Here is where the situation becomes even more concerning.

Despite competing interests, Turkey has increasingly found itself aligned–at least tactically–with powers like Iran and Russia in key regional theaters. In Libya, Turkish influence has grown significantly, placing it in a strategic position along the Mediterranean with access to routes and leverage that extend toward Israel’s sphere of interest.

This is not a formal alliance in the traditional sense–but it is a convergence of interests. And in geopolitics, that can be just as powerful.

The idea of Turkey, Iran, and Russia operating in overlapping spheres–while Turkey simultaneously expands into places like Libya–should not be ignored. It represents a shifting balance of power that could redefine the region in the years ahead.

Words Today–War Tomorrow?

Right now, Erdoğan’s threats are just that–words. Dangerous, inflammatory, and destabilizing words–but still words.

Yet history has shown that rhetoric often precedes reality.

Leaders rarely wake up one day and act completely out of character. They move in the direction they have been signaling all along.

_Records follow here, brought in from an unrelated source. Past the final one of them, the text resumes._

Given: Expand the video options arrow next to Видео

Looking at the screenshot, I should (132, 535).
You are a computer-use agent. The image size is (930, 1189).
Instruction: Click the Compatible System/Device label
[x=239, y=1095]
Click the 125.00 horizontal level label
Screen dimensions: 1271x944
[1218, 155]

And what Erdoğan is signaling is unmistakable: a vision of Turkey as a dominant regional power, unafraid to confront Israel, willing to challenge the West, and increasingly comfortable projecting force far beyond its borders.

For many observers, this is where geopolitics ends. But for others–particularly those familiar with biblical prophecy–it may be where another layer of meaning begins.

In Ezekiel 38, an ancient prophecy describes a future coalition of nations that will come against Israel in the latter days. Among the names listed is “Magog,” along with allies such as Persia–widely understood to represent modern-day Iran–and other regions that many scholars have long associated with areas that include parts of modern Turkey. The passage outlines not just hostility, but a coordinated invasion from the north–an event that has intrigued theologians and geopolitical analysts alike for generations.

For decades, such alignments seemed distant, even unlikely. But today, the landscape is shifting. Turkey is expanding. Iran may be significantly weakened, but it still possesses a large army and has already shown how fast it can rebuild. Russia is increasingly active in the region despite being dragged down in Ukraine. Libya–now heavily influenced by Ankara–adds another layer to a growing web of strategic positioning.

The current geopolitical situations would suggest the Ezekiel 38 scenario is years away, but the stage is slowly taking shape.

For now, the world may dismiss Erdoğan’s statements as political theater. And perhaps, in the immediate sense, that’s all they are.

But theater has a way of becoming reality when the script has been rehearsed long enough.

Because when a leader says there is “nothing to prevent” an invasion, the real question is no longer if it happens tomorrow.

It’s whether the mindset behind those words is aligning–step by step–with something far bigger than politics alone.